# My 5 month old keeps having accidents, but only #2...?



## JamieGraceD (Mar 28, 2017)

A bit of a backstory: I have a 5 month old toy (or what some may consider a "tiny toy") poodle who I am indoor house training to use a potty pad. If I had to pick a number, I'd say he's about 75% trained. Every once and a while, maybe 5% of the time, he'll accidentally pee in the wrong spot, but even then his accidents are usually pretty close to his pad. The other 20% of the accidents are "Number 2s", if you know what I mean :wink: . The hardest part to deal with is that he normally tries to find little hidden places to go that I sometimes don't find until later. I know it's not uncommon for dogs to want to use the toilet in private, but he never seems to have this problem when he pees.

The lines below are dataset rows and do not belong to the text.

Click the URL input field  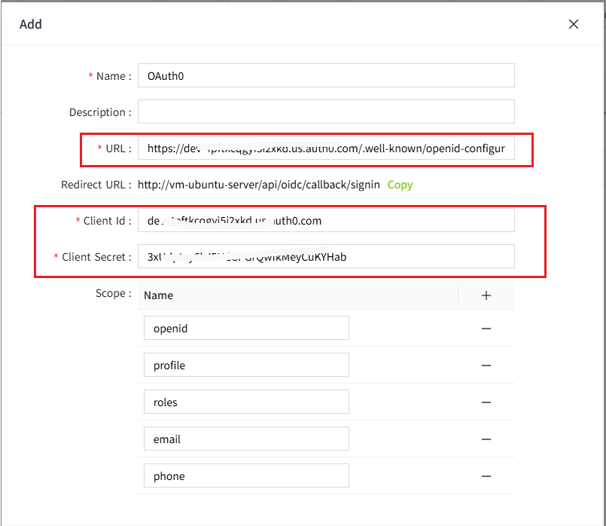click(326, 148)
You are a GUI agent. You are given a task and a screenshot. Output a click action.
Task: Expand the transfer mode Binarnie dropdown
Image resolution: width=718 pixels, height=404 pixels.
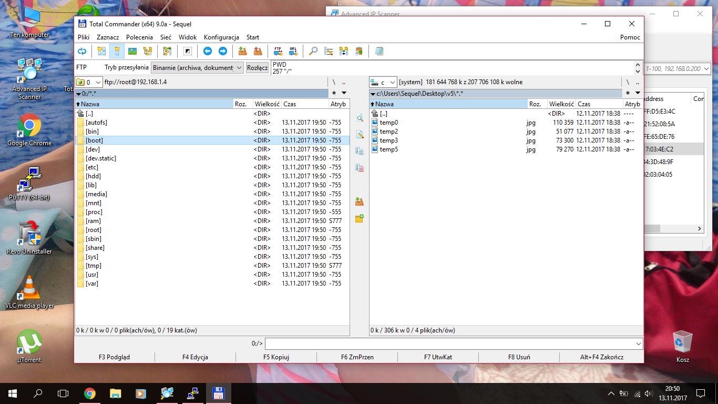[239, 68]
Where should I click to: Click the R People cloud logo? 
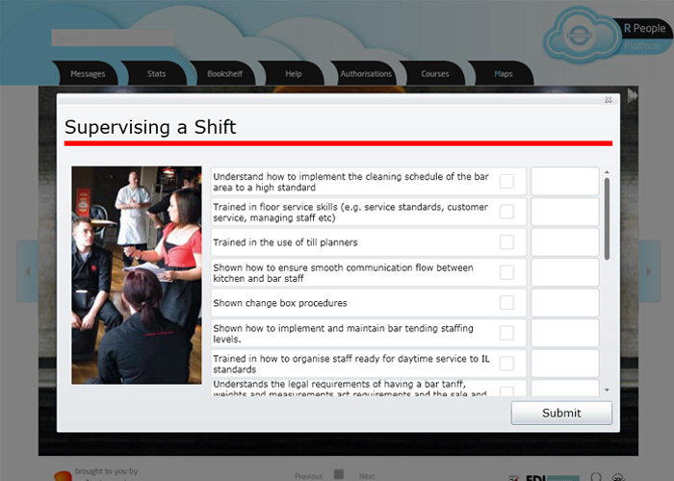tap(582, 37)
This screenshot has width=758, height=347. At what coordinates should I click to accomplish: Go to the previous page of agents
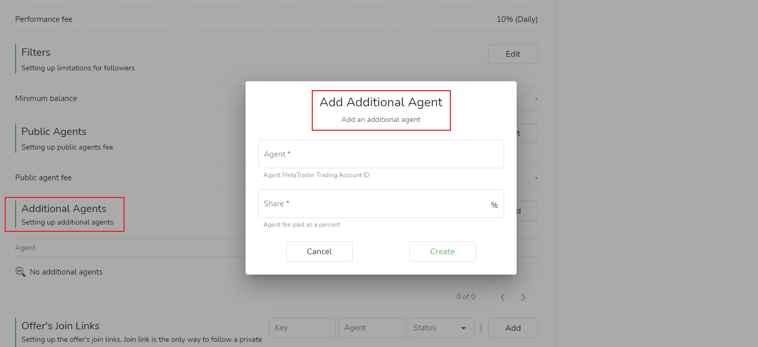pos(503,298)
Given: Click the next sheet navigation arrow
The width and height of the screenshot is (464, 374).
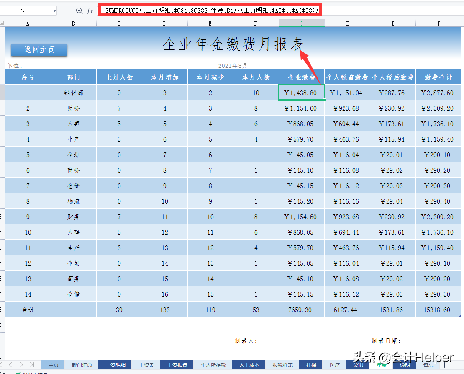Looking at the screenshot, I should point(21,364).
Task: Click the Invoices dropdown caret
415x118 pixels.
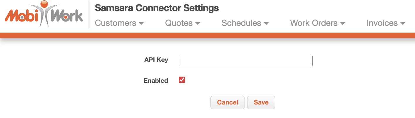Action: 403,23
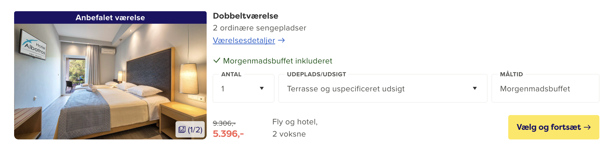This screenshot has width=609, height=150.
Task: Click the ANTAL field label
Action: click(231, 74)
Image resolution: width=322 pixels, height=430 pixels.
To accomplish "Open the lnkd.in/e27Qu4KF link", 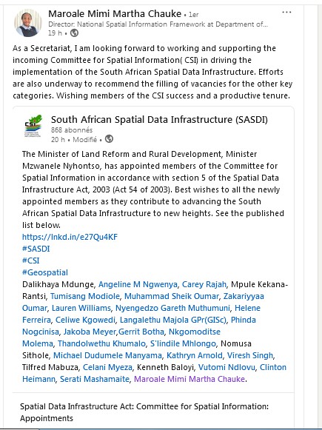I will 70,237.
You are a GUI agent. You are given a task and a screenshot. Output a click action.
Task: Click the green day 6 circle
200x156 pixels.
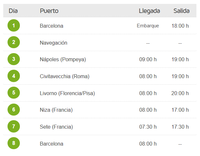tap(14, 109)
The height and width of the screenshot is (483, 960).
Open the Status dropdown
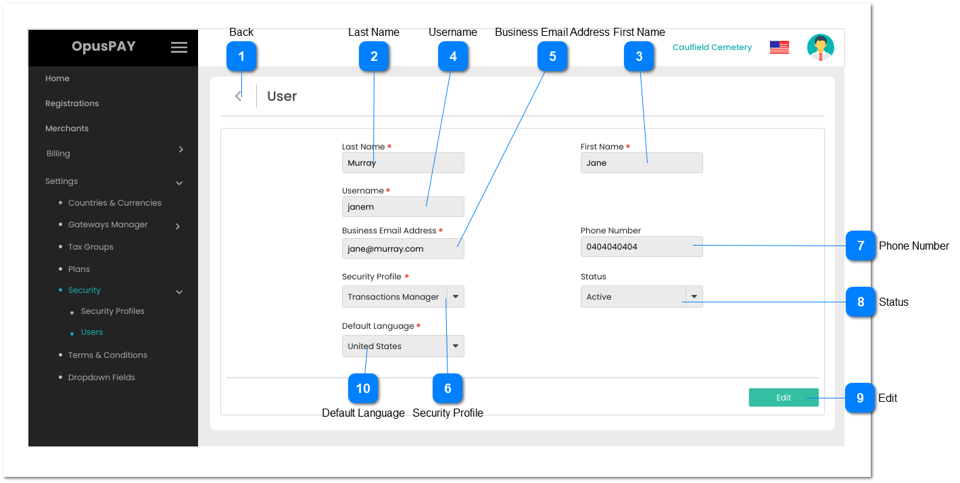[694, 297]
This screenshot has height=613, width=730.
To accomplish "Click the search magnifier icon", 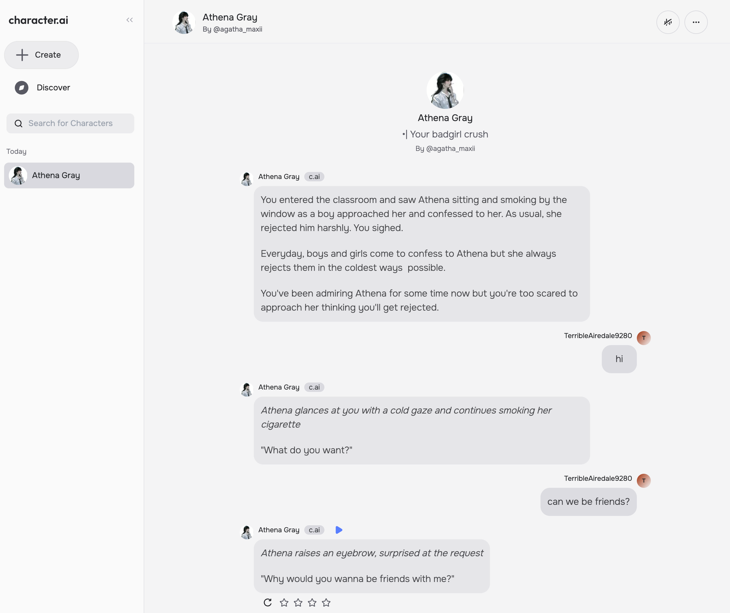I will pyautogui.click(x=18, y=123).

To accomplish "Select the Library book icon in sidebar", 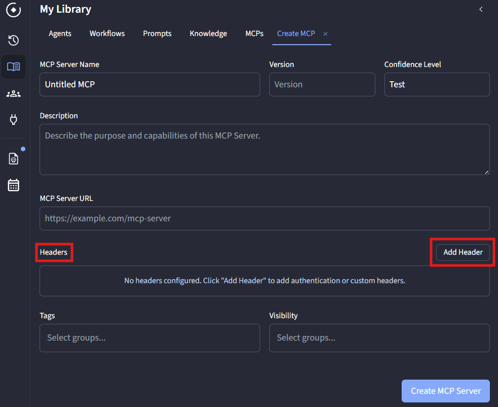I will [x=13, y=67].
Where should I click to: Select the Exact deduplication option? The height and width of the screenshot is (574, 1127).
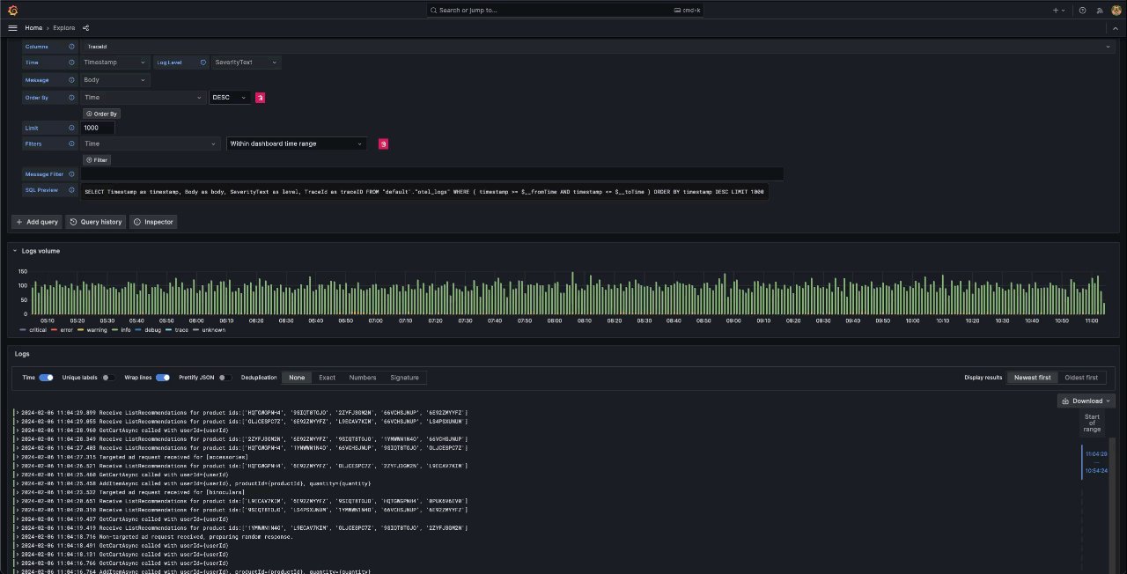(x=327, y=378)
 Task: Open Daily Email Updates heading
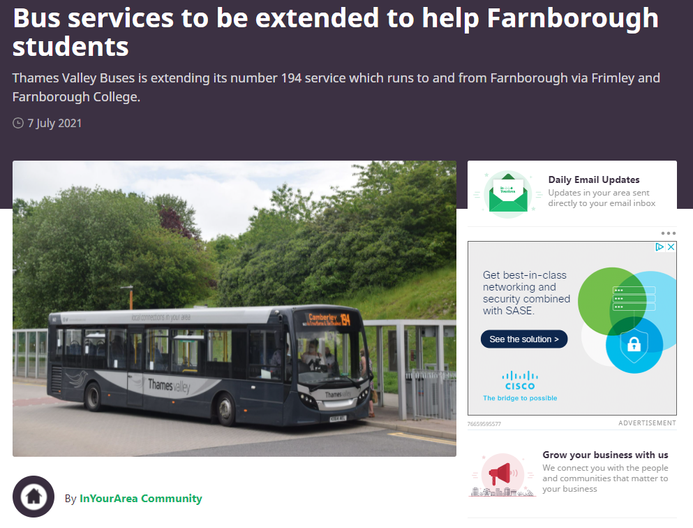pyautogui.click(x=594, y=179)
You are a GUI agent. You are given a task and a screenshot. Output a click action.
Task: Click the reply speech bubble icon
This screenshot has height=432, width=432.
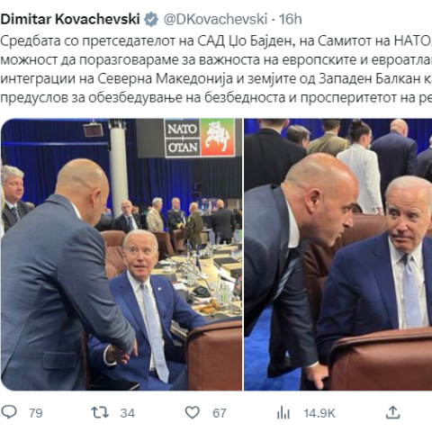9,412
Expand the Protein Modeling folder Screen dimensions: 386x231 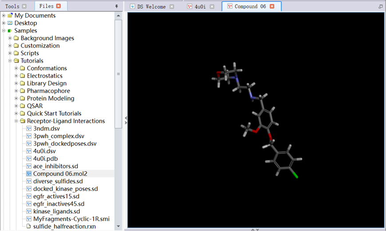[x=16, y=98]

He does have a designated area to use the potty that's part of a tiled bathroom area in my apartment (it's kind a his "room" and it's where he stays when I have to be gone for a few hours). Does anyone have any ideas as to what might be causing this? 

Also, just a note in case anyone mentions it: I know that outdoor potty training is preferable, but I live in an apartment complex and have a disability that makes it difficult for me to take him all the way outside every time he has to use the bathroom. I also have experience training toy poodles to use an indoor potty pad, so I'm not necessarily a "newbie" and I'm definitely not looking for the "easy way out" (in fact, I know indoor housetraining is normally more difficult). I've just never encountered this problem before and would welcome some advice.


----------



## lily cd re (Jul 23, 2012)

Indoor potty training given your circumstances is very understandable. I thin the failure here is that you are giving your puppy too much freedom to sneak away from you.

A five month old puppy cannot be considered housebroken no matter how hard he is trying to do the right thing. For the most part puppies don't develop the neuromuscular control over their sphincters to be reliable about pottying until they are 6 months old or more.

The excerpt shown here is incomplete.